#### ASSIGNED TASK
Count every line in the data below where "star" occurs, then state that number and nothing more.

Stored records
_____
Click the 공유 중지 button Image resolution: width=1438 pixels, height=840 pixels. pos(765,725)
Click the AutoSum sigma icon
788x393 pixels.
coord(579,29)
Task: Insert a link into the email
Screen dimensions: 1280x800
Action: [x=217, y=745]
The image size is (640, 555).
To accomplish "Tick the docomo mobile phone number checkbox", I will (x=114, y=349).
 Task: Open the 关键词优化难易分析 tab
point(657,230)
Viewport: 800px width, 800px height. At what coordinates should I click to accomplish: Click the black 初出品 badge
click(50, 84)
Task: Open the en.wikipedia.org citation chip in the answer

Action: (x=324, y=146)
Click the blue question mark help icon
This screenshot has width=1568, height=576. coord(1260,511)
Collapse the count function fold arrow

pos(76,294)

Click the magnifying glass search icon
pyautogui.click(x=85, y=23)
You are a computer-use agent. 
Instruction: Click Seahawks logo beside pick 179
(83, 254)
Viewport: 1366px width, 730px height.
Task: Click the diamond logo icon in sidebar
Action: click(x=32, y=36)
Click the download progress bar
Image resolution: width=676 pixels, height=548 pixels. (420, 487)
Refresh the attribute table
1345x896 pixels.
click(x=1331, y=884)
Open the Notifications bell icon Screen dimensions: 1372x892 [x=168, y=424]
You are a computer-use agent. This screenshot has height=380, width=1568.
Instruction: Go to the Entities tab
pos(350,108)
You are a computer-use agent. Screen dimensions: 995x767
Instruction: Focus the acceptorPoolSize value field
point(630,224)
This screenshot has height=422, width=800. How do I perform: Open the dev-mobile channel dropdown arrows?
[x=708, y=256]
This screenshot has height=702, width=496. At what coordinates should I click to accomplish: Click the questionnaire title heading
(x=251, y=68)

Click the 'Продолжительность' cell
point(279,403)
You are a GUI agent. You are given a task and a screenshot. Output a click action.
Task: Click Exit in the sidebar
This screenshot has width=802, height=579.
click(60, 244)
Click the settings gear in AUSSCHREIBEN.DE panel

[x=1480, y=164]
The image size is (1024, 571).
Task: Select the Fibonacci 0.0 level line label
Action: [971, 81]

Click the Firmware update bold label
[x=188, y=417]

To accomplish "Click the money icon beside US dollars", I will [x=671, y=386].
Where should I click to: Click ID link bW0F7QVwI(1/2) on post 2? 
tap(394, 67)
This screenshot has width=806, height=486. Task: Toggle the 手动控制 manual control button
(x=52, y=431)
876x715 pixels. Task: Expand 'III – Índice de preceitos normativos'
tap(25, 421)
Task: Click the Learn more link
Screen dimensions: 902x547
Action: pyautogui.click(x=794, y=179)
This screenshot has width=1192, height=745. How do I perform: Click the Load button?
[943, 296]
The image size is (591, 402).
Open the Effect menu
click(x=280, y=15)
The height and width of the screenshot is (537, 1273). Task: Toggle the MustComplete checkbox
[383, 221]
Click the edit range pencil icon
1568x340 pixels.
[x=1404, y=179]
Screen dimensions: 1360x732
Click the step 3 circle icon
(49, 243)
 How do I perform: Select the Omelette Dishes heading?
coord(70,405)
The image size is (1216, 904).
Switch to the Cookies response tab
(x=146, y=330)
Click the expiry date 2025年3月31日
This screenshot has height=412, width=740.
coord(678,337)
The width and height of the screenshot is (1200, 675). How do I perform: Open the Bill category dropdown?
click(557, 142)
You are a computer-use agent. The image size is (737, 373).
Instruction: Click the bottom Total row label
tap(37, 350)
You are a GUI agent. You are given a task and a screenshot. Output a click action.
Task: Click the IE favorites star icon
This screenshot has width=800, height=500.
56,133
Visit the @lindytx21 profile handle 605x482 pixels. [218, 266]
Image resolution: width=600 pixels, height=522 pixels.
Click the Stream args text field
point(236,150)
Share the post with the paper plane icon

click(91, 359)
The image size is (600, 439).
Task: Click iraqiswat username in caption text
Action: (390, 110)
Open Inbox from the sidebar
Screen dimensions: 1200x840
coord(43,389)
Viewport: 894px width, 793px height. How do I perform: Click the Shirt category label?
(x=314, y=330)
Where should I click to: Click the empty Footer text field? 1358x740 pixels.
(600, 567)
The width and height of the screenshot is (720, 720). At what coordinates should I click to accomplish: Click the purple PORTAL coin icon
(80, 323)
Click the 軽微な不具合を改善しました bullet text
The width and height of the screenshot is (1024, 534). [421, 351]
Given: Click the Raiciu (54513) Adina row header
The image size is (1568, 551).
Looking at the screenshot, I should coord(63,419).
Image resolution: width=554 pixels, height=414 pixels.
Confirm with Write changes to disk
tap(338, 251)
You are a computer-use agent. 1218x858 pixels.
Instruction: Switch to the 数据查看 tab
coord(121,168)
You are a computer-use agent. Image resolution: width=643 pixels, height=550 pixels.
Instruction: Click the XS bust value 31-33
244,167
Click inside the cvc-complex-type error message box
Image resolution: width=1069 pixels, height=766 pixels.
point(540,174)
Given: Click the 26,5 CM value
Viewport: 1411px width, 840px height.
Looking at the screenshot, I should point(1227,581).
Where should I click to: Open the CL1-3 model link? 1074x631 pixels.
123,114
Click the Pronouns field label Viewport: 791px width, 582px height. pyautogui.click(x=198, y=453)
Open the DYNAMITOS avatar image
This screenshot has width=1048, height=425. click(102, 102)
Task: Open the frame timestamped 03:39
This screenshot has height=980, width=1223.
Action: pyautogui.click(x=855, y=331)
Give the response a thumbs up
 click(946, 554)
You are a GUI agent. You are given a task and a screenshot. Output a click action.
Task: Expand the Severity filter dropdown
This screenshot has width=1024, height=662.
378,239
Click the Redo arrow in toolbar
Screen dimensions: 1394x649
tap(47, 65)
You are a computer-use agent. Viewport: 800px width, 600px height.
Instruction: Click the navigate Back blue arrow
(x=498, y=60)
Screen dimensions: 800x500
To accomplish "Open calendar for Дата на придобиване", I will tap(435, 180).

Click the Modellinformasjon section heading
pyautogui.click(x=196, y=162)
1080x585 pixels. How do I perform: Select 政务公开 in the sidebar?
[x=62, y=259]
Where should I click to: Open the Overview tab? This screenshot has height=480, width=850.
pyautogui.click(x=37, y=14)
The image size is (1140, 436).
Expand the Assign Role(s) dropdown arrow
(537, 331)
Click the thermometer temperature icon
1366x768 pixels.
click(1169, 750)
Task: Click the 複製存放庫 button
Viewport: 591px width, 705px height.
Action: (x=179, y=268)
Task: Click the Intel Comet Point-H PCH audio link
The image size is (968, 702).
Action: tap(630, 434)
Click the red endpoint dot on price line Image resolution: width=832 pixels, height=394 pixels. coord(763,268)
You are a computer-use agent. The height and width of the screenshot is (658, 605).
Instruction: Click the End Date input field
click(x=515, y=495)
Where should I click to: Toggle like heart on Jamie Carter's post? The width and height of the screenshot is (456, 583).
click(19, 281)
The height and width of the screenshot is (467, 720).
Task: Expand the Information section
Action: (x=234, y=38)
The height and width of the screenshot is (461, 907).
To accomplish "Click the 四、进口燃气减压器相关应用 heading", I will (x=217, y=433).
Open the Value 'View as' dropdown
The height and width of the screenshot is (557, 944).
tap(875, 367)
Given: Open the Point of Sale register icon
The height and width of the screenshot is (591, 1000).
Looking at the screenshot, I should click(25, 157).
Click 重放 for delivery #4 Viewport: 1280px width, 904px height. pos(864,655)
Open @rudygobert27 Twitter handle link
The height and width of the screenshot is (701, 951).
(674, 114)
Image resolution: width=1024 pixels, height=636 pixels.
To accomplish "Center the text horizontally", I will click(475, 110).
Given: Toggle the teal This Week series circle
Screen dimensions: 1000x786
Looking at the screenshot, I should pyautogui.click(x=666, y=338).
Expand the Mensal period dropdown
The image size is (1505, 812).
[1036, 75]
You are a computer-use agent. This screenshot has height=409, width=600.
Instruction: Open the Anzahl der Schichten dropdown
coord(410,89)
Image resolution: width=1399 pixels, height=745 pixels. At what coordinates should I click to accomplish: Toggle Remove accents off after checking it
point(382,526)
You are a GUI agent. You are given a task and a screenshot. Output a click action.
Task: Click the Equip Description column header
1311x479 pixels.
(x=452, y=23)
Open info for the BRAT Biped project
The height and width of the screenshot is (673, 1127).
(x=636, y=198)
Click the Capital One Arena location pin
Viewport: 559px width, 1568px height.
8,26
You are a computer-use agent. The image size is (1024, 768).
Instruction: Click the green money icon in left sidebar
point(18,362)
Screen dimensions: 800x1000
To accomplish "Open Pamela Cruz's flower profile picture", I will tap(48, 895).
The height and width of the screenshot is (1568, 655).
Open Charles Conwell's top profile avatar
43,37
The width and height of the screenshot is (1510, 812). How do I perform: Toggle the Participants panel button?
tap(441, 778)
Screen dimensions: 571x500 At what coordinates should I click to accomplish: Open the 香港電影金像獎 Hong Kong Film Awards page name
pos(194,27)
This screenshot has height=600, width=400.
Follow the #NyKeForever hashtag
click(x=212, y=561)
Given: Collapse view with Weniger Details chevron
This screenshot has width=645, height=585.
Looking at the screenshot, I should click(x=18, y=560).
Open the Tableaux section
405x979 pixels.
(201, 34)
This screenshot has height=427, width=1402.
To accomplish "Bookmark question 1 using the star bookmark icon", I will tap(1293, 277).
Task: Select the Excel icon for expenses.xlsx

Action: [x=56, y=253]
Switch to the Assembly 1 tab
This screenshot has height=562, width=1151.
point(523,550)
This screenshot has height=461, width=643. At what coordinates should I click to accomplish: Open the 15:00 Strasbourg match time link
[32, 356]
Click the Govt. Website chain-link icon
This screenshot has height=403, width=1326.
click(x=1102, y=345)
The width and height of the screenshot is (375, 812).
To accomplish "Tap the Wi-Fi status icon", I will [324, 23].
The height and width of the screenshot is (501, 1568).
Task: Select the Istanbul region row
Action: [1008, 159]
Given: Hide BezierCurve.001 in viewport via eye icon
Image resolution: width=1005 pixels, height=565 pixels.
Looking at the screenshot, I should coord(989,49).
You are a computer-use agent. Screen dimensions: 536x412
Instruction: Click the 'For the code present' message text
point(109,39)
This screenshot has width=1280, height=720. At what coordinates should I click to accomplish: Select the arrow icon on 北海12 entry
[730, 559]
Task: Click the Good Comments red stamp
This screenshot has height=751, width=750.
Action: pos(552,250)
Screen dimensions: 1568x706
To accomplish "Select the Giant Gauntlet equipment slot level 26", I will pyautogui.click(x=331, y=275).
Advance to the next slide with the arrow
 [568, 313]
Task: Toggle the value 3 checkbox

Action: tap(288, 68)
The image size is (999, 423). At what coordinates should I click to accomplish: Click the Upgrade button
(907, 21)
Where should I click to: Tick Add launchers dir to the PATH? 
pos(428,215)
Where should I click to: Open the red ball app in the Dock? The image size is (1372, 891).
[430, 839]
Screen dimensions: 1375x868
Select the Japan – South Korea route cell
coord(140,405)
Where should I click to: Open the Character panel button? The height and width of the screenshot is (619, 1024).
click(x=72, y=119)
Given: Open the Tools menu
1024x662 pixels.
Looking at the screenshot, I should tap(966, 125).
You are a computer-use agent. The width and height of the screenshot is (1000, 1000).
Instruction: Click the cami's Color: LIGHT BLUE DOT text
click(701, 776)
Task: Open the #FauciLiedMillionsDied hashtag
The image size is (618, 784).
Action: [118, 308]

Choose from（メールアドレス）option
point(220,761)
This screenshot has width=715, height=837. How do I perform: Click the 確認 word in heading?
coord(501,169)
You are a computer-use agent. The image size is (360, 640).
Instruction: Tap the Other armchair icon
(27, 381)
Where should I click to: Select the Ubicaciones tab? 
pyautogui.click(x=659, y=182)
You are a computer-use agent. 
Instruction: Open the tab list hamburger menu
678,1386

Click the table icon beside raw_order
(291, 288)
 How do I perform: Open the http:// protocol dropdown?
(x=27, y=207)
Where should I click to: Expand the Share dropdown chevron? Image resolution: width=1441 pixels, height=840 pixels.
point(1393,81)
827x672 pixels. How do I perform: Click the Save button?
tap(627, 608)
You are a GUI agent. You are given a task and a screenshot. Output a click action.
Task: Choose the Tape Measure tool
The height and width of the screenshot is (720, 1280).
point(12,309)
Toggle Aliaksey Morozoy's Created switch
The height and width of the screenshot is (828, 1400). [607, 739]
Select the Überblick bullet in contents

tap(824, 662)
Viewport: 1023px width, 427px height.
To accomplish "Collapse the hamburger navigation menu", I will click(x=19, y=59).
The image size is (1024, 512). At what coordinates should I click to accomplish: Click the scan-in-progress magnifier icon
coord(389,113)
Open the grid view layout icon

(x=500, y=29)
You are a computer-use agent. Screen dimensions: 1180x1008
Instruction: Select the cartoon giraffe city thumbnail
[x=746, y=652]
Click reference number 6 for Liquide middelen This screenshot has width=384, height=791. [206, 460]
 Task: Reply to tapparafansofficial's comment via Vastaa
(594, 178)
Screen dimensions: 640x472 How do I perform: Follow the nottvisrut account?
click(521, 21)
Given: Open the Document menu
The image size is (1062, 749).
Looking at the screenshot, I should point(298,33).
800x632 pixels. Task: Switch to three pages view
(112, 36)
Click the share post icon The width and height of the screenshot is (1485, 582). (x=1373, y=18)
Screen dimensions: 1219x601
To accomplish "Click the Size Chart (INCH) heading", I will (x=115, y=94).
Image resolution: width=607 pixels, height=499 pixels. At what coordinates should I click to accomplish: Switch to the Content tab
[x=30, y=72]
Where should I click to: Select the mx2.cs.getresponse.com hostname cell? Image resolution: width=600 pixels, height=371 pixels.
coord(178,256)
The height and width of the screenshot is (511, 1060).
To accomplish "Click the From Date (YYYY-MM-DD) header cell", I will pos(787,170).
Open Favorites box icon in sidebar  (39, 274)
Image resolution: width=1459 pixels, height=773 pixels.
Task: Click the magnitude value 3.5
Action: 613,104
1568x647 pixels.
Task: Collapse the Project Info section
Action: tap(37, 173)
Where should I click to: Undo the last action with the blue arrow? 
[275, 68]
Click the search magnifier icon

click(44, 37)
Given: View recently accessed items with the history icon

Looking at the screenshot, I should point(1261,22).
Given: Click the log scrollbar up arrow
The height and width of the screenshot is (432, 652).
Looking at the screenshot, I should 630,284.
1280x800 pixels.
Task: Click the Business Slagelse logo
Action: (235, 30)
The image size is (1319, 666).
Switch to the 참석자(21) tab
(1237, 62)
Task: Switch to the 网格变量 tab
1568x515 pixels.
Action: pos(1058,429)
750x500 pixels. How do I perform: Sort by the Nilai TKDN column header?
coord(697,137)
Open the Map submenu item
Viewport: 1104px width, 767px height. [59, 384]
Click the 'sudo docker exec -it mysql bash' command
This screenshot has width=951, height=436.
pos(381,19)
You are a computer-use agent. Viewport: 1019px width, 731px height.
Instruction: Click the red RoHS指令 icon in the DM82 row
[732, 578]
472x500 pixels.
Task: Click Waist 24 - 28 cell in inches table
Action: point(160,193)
_____
#### YOUR RESPONSE
2